FED is still minded to ease
Our understanding of this week’s Fed policy statement and press conference from Chair Powell is that the bank is still minded to ease.
>> What if the FED won’t be able to cut rates?
What do we mean by this? It implies a number of things, and we will focus on three. The first is that the Fed is reticent to talk up the possibility of rate hikes. The second is that ‘equivocal'-looking economic data, which could theoretically tip the Fed to either ease or hold rates, is more likely to prompt rate cuts. And the third is that, despite vehement denial by the Fed, political factors will be an issue in this election year. The upshot is that a rate cut, or cuts, are more likely than not this year.
The first point, which we saw from both the statement and Powell’s press conference, is that the Fed is reticent to endorse the idea that rates could have to rise again in the future. When pushed in the press conference on the possibility that inflation might not fall back to target as the Fed expects, Powell suggested that this would just lengthen the ‘hold’ period, not necessarily spark higher rates.
Of course, Powell could not afford to deny altogether the possibility that rates may have to rise again but the bar is very high for this. We sense this is the case because the Fed believes that its policy is working; that it is sufficiently restrictive and is reticent to endorse the idea that factors such as robust growth, inflation, asset prices and more are indicative of broader financial conditions being too loose.
In short, if anything is a problem, it is that more time is needed, not higher rates. Coming onto the second point, about a run of more ‘equivocal’ data, particularly on inflation, the Fed will not jump on this to justify a quick move to cut rates but will, nevertheless, slowly build the case for policy easing.
For while Powell continues to stress that the Fed wants to get inflation back to the 2% target, there is still no sense that this level has to be hit in order to fire the starting gun on rate cuts. Inflation only has to hover above 2% and look as if it will fall to 2% over time to justify policy easing.

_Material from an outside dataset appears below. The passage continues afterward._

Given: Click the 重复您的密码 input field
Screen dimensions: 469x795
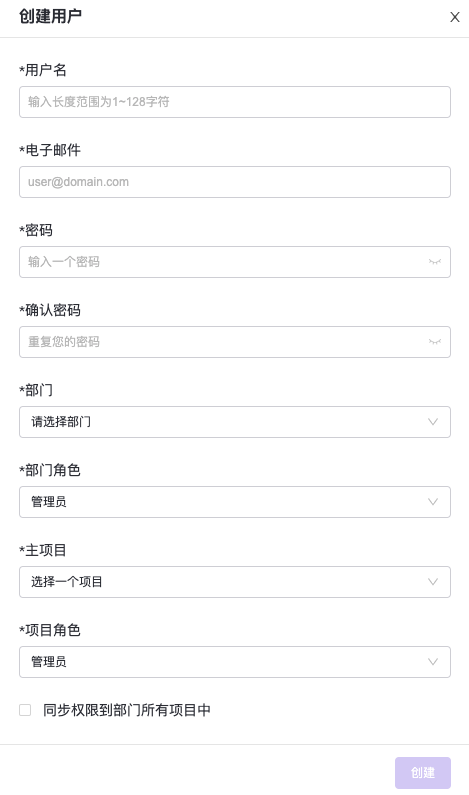Looking at the screenshot, I should tap(235, 342).
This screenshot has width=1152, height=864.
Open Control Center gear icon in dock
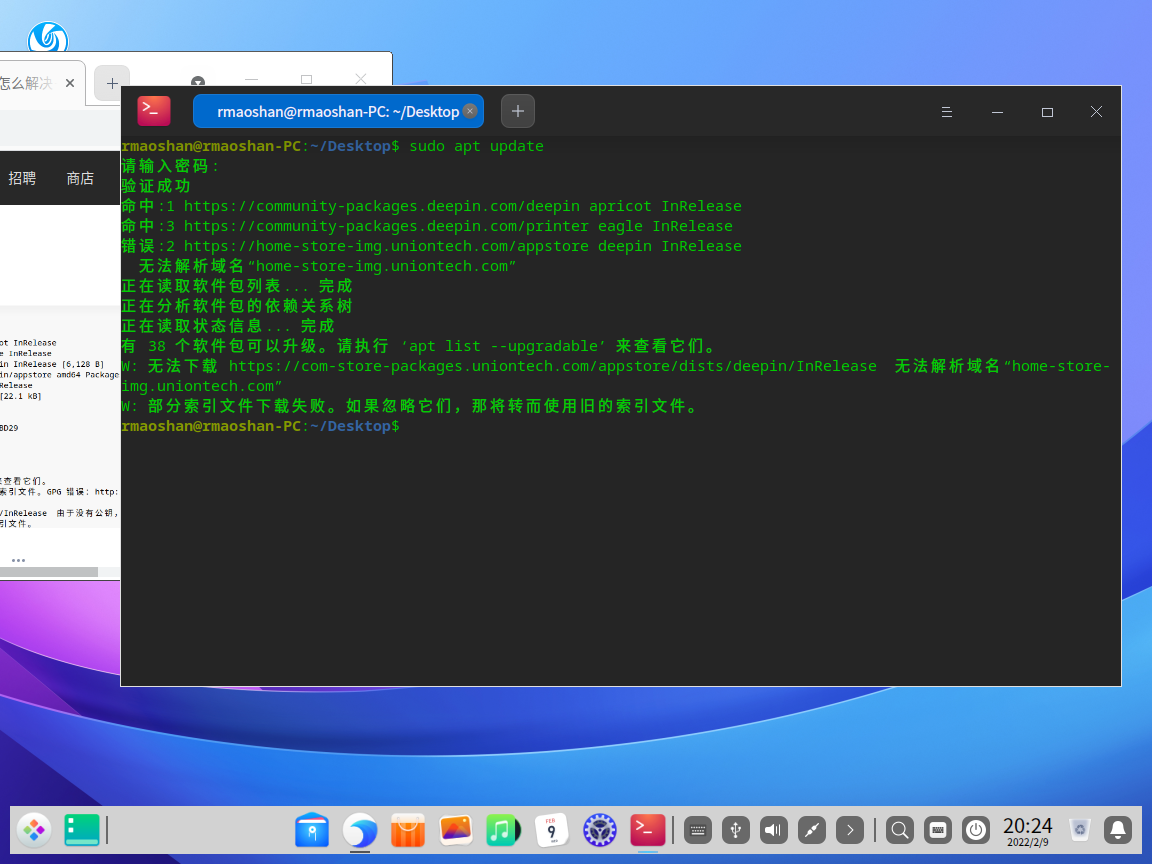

The ECB, which looks almost certain to cut rates in June will do so against the backdrop of inflation that is still above 2% and is not projected to get there until 2025. Now clearly none of this argument applies if data are unequivocal, especially on inflation. If the numbers come through like they did in Q1 the Fed most probably won’t cut at all this year.
>> Will the FED act in a political way?
Instead, if the data lie somewhere in the middle ground, where both doves and hawks can claim victory, it will be the doves that win out through rate cuts. Steve Barrow, Head of Standard Bank G10 Strategy, thinks this is an important point to bear in mind because we suspect that the data will be equivocal with inflation numbers, for example, better than we saw in Q1 but not so clearly consistent with 2%, or sub-2% inflation levels that it makes even the most ardent Fed hawk roll over.
The final argument we would make is that there is an implicit, but certainly not explicit, political bias within the Fed. Understandably, Powell denied all talk of political bias in his press conference. He was right to do so and to point out that you will find no mention at all of election or political factors in any prior Fed transcript. But we’re not talking here about some sort of explicit political discussion within the Fed to adjust policy decisions because of the impending election. Instead, we’re thinking more of the inner political dialogue that goes on in the mind of individual FOMC members.
“For instance, might such an inner dialogue dissuade members from potentially creating a pre-election financial market upset by talking about the possibility of rate hikes? More than this, might the inner discussion within the minds of individual FOMC members be biased towards delivering the rate cuts that have been predicted for this year in order to appear as apolitical as possible? Or might some members even fear for democracy itself if Trump wins another term and hence see a decision to endorse rate cuts, not as a bias in favour of one party over another, but of democracy over something that might turn out to be much more sinister?”, said Steve Barrow.